I am kind of sympathetic to this sort of argument, because I think it's true that religious faith isn't
just about cognitive belief. To that extent people like (say, just at random) Richard Dawkins are mistaken when they treat it as if it were. Lewis is right that it's about an existential attitude. It's also correct that attitude can precede cognitive belief. In fact it's an established fact that minority religions typically spread not by evangelisation but by people becoming involved in communities of that religion, and coming to believe in the truth of their claims as a consequence. E.g. you might have friends who belong to a religious group, and you might go along as well for social reasons, and get involved in their various activities, and eventually you might find that you just believe what they do, because you've effectively been living as if you do.
However, I'm not convinced that this is something one can consciously choose to do.

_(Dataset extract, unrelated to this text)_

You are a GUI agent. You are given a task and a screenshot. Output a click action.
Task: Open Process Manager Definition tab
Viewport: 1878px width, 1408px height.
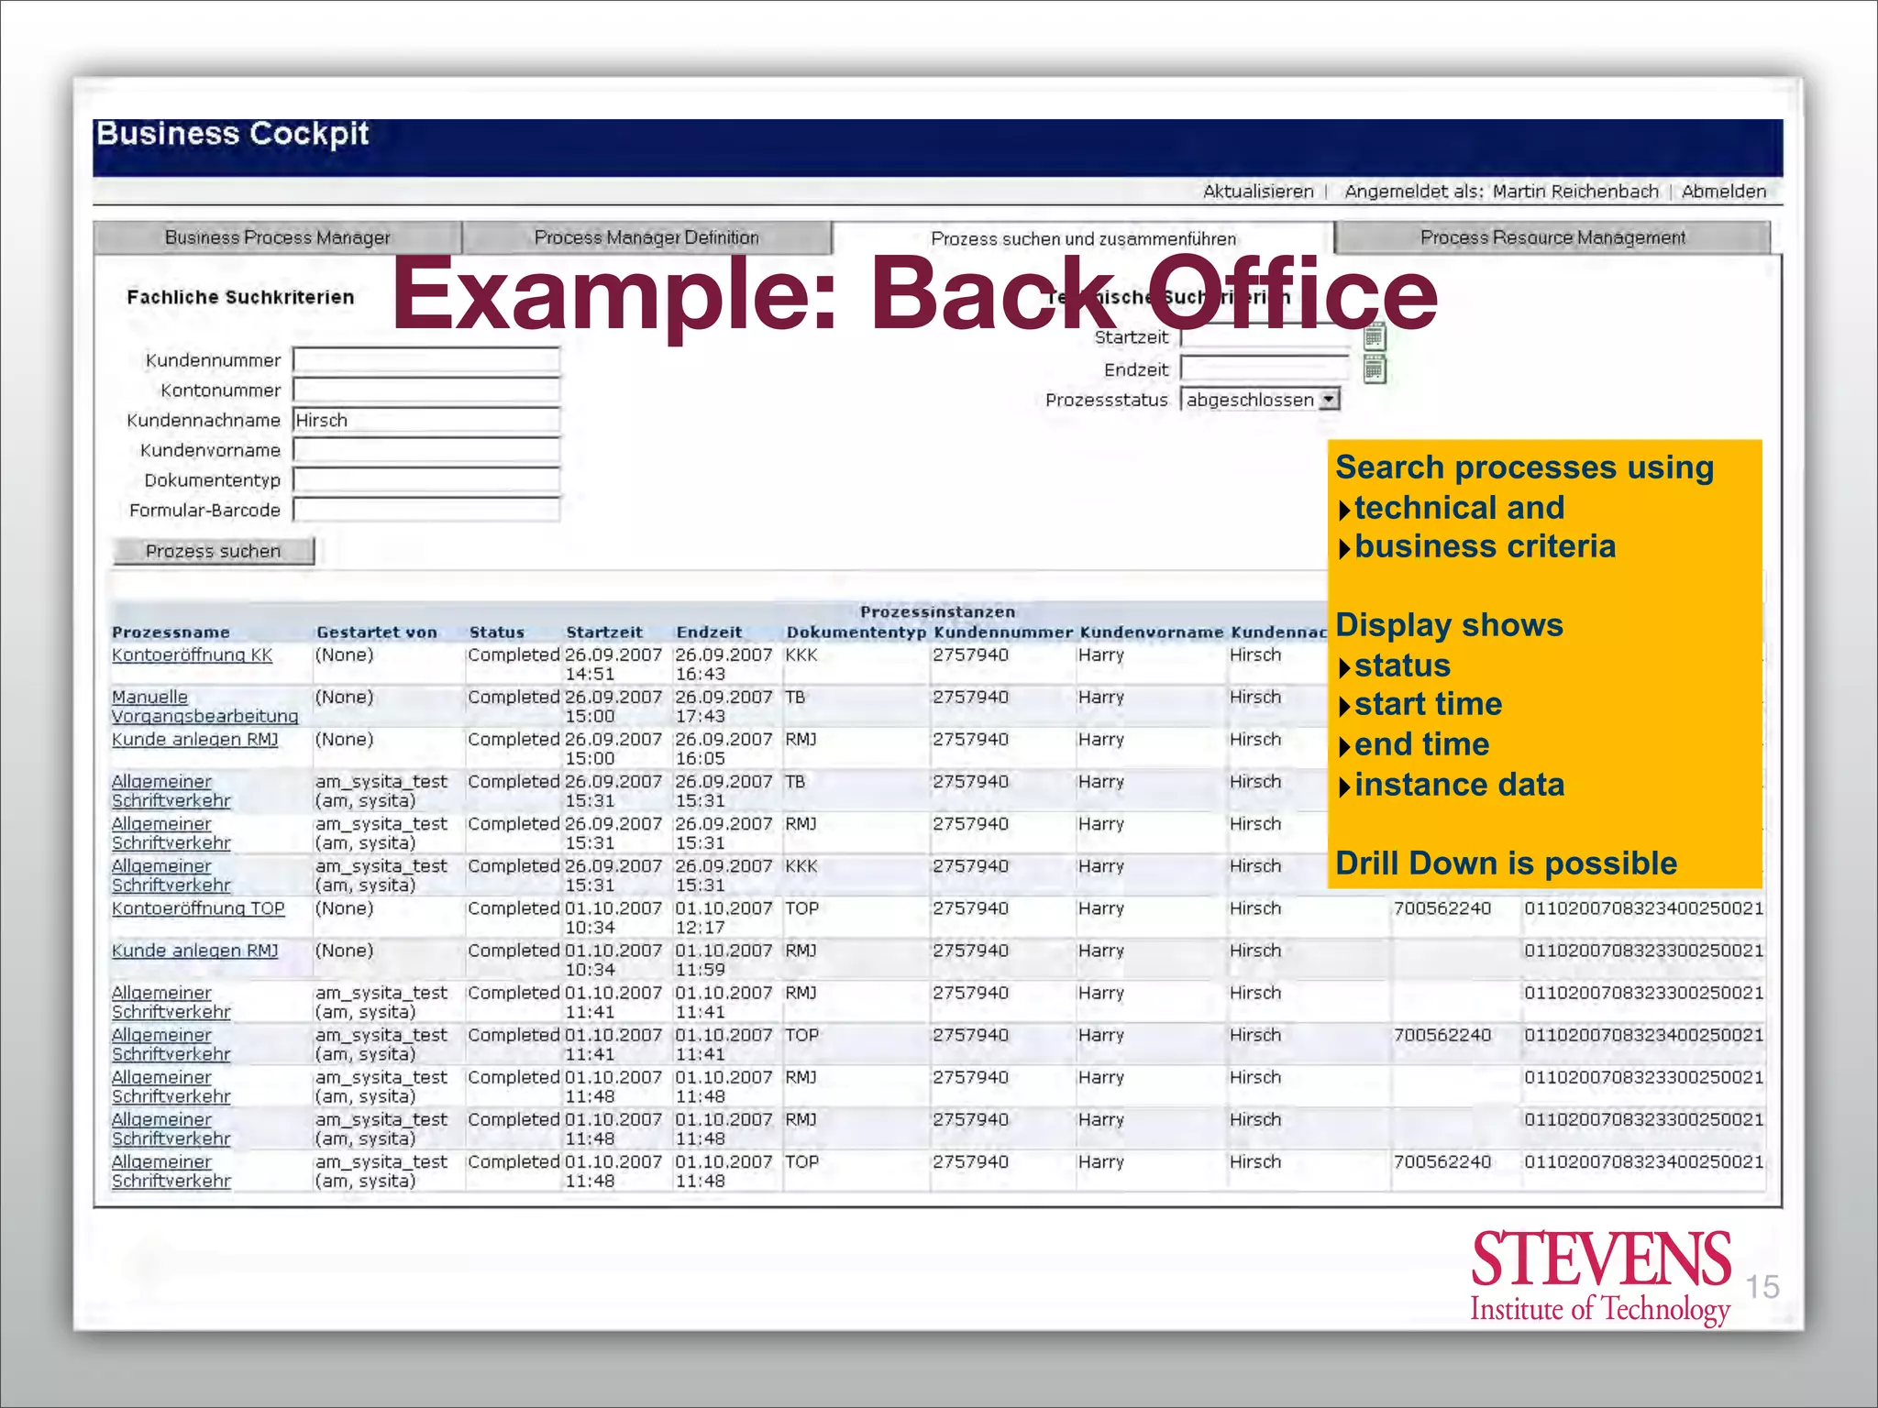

Can I, as someone who thinks that God doesn't exist, really live my life trusting in him? Perhaps I could act
as if I put my trust in him, but that's not the same thing. Also, even if this is possible (and I'm not even sure what it would really involve), the question then is what kind of "lived experience" one might go through as a result of the experiment that would convince you that God does in fact exist. Here again I'm not sure I can really imagine it.
I might add on a personal note that living in a way that involved putting trust in God didn't work for me. In my misspent youth I believed very fervently in God, in every sense of "belief" here: I thought he existed and I put my trust in him. Eventually I changed my mind about his existence, and it seemed to me that he didn't exist. (This wasn't a choice on my part; it was simply how things then seemed to me to be; although of course
acknowledging that things now seemed this way to me might have been a choice.) So living in the light of faith in God didn't convince me of his existence - quite the reverse. And of course once I stopped thinking that he existed at all, I stopped putting any trust in him. And I became, on the whole, quite a bit happier as a result. So if we're going to compare "lived experiences", my own experience would favour lack of belief in God, not belief in him. Does that prove that God doesn't exist? Of course not, before anyone tries to accuse of Appeal to Ignorance. But I can only see the world through my own eyes, as it were. It seems to me that he doesn't exist. There's not much I can do about that, even if I wanted to.